Tore: Saglik 1:0 (82.)

 

Beim einzigen Vorbereitungsspiel im Wersestadion in Ahlen standen sich der örtliche Zweitbundesligist und der türkische UEFA-Cup-Teilnehmer aus Gaziantep gegenüber. Vor allem die Türken schienen das Spiel sehr ernst zu nehmen – hatten sie doch bereits im Vorfeld der Partie angekündigt, dass „dieses Spiel das wichtigste überhaupt in ihrer Vorbereitung auf die neue Saison“ wäre.

 

 

Zu Beginn des Spiels hatte man jedoch das Gefühl die Türken würden die Partie ZU ernst nehmen: In der Startphase zeichneten sich die Spieler von Gaziantepspor vor allem durch hässliche Fouls und pausenloses Rummeckern  aus.
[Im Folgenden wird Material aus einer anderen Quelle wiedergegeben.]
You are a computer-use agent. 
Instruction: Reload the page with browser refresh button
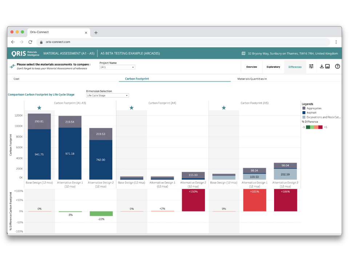tap(30, 42)
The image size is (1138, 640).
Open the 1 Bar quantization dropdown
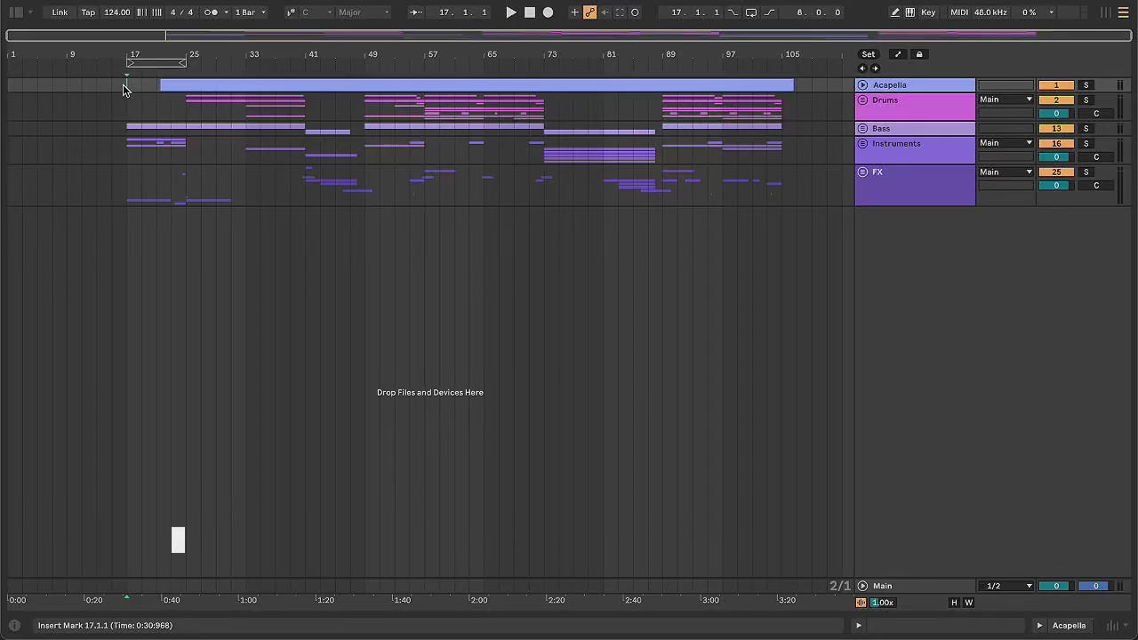click(250, 12)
Die Ahlener liessen sich dadurch jedoch nicht beirren und zeigten, vor allem über die rechte Seite ihres „brasilianischen“ Neuzugangs Ansgar Brinkmann einige sehenswerte Spielzüge.

 

Zwingende Chancen konnte sich jedoch keine der beiden Mannschaften mehr erarbeiten und so ging es torlos in die Kabinen. Kurz zuvor hatten sich die Gäste selber geschwächt als Namli nach der zweiten gelben Karte wegen wiederholtem Ballwegschlagen des Feldes verwiesen wurde.

 

 

Nach dem Wechsel vermochten die Spieler des LR Ahlen den Druck auf die Gäste zu erhöhen. Die zahlenmässige Überlegenheit machte sich bemerkbar – doch (vorerst) wollte der Ball einfach nicht ins Tor. Nach 59 Minuten wurde mit Colak der zweite Türke frühzeitig unter die Dusche geschickt, nachdem er einem gegnerischen Spieler brutal von hinten in die Beine grätschte.

 

Das Spiel fand ab sofort fast ausschliesslich in der Platzhälfte der Gäste statt. Gaziantepspor vermochte sich nur noch selten aus der eigenen Spielhälfte zu befreien – doch auch diese wenigen Konterchancen der Gäste blieben erfolglos.

 

 

In der 82. Minute durfte dann endlich der grösste Teil der rund 1000 Zuschauer im Wersestadion jubeln: Mahir Saglik erlöste die Ahlener Anhänger mit seinem schönen Weitschusstor. Trotzdem musste bis zum Schluss um den Sieg gezittert werden: In der Schlussminute kamen die Gäste noch zu einem „doppelten“ Pfostenschuss, der jedoch auch nichts mehr einbrachte. Damit war die Sensation perfekt – immerhin besiegte der durchschnittliche Zweitligist den letztjährigen Vierten der türkischen Liga.

 

Der Zuschaueraufmarsch war zwar nicht überragend, aber immerhin zeigten die beiden (gleich grossen) Fangruppen einen tollen und regelmässigen Support, der eine gute Stimmung in die Begegnung brachte. Leider wurde das Auftreten des Gästeteams zeitweise dem Wort „Freundschaftsspiel“ nicht ganz gerecht.